Chapter 17: Monitoring the cloud

Once a cloud solution such as vRealize Automation has been put into production, end-users can start deploying their own workload. However, with regard to traditional datacenters, there are still pains throughout the process. Administrators are responsible for security, growth and resource challenges. Those challenges are even more difficult to cope with when working in the cloud. Typical questions are how to control dynamic workload growth, how to support a distributed cloud management platform like vRealize Automation and how to keep the cloud healthy in future.

The answer to these questions – even before the cloud was introduced – is to utilize monitoring and management tools. There are a lot of such tools on the market and fortunately, VMware also provides adequate tools – vRealize Operations and vRealize Log Insight – that can easily be integrated into vRealize Automation.

This chapter will show how to integrate these solutions into vRealize Automation and will conceptually discuss how the aforementioned tasks can be solved.
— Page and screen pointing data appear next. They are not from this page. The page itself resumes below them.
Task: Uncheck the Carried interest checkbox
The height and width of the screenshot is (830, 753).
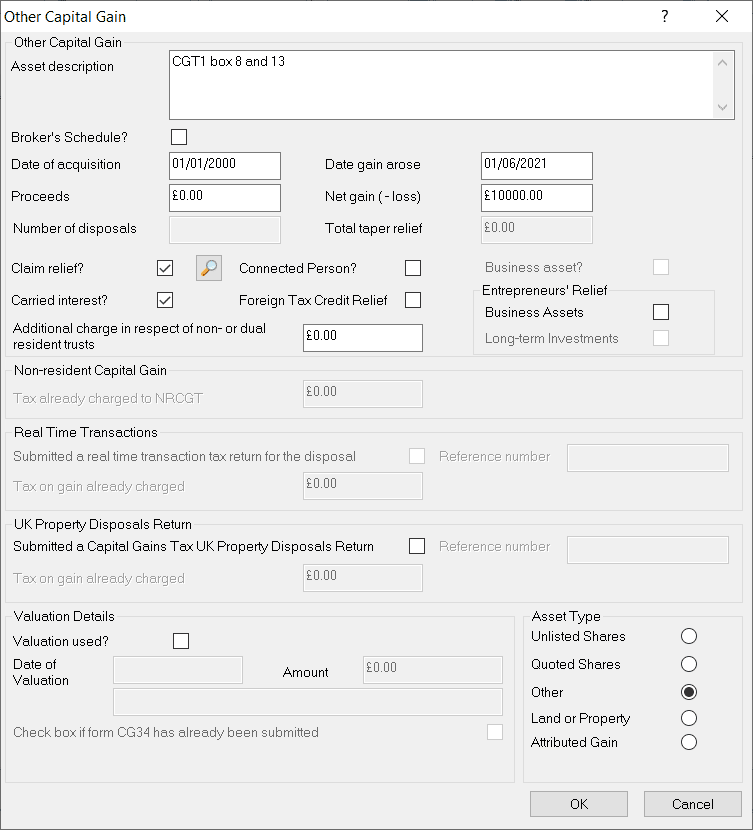Action: [165, 300]
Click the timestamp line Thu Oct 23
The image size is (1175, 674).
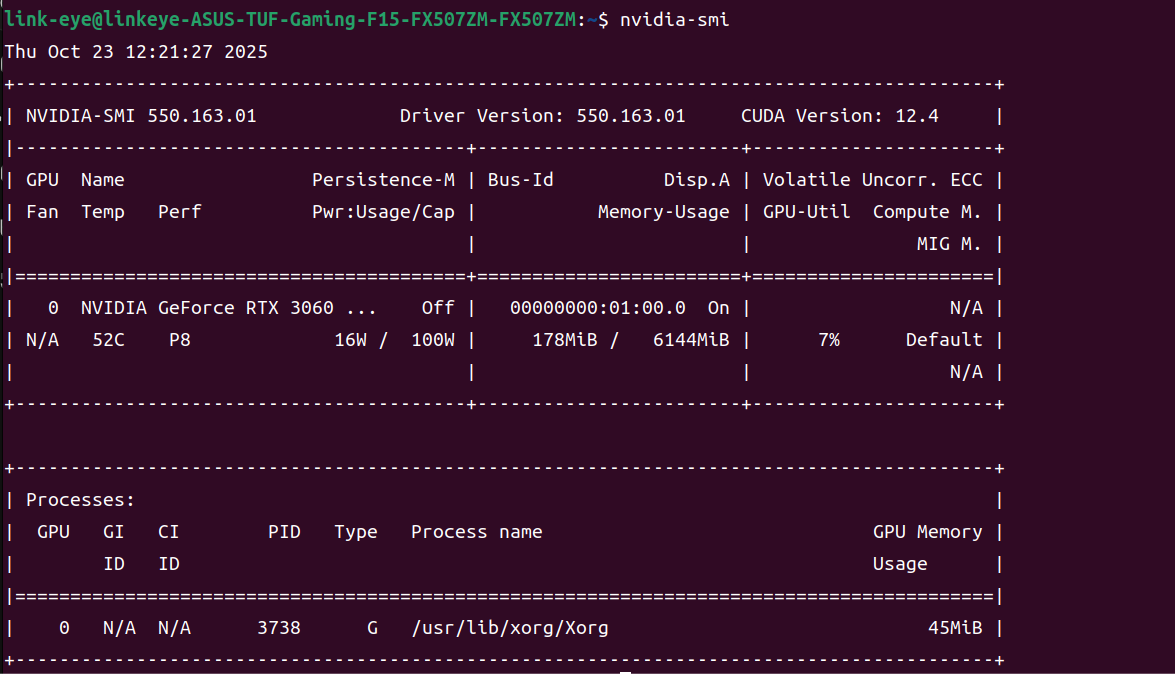pyautogui.click(x=136, y=52)
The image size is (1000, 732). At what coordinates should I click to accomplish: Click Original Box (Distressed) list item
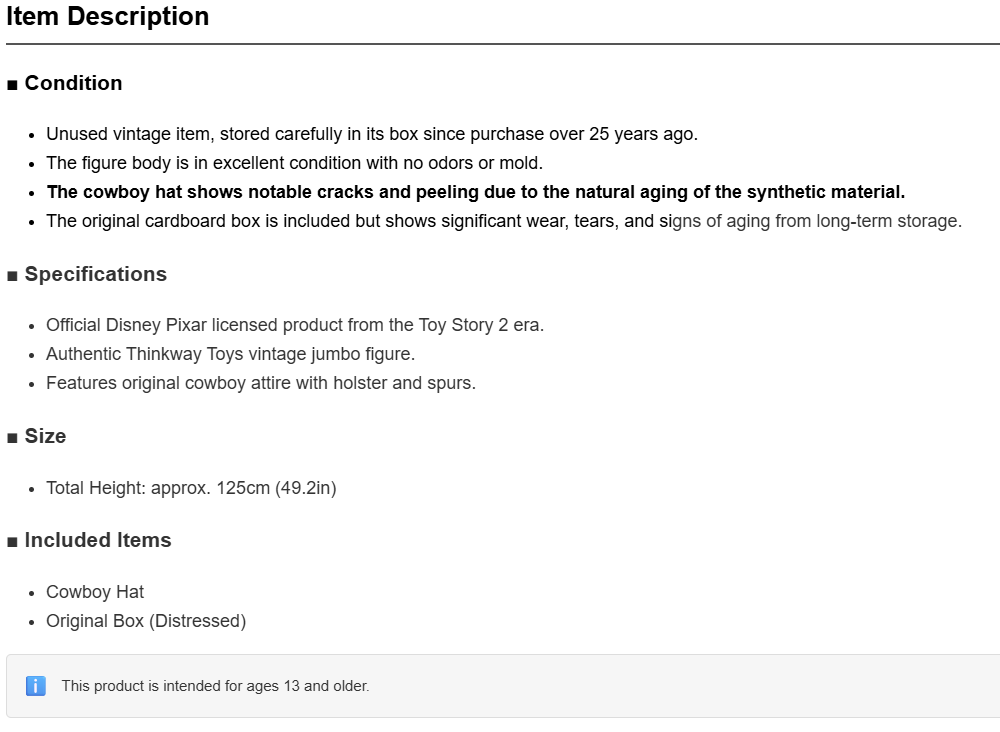point(146,621)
17.1 Challenges of cloud monitoring

Basically, operators of a cloud environment have to take care that the cloud infrastructure is always working fully functionally. In particular, the following considerations arise:

Different resources have to be monitored and not all workloads, applications or data sets are alike. Hence, operators have to make sure that appropriate monitoring profiles can be created.
The best monitoring solution is worthless if it is either not running or running with problems. Hence, operators always have to ensure that their monitoring solution is running optimally and configurations are kept updated.
The monitoring system should be able to understand the cloud and all its relationships.
A good monitoring solution supports automation as well and is able to proactively remediate smaller configuration issues.
The vRealize Automation infrastructure itself should be monitored. If errors occur, administrators should be able to detect the root cause of the problem and fix it as quickly as possible by having sufficient log and performance data.
Cloud providers need to perform capacity monitoring.
Cloud consumers should be able to rightsize their cloud resources in order to save capacity and money.
Users should have access to a monitoring tool to be able to monitor their own workload.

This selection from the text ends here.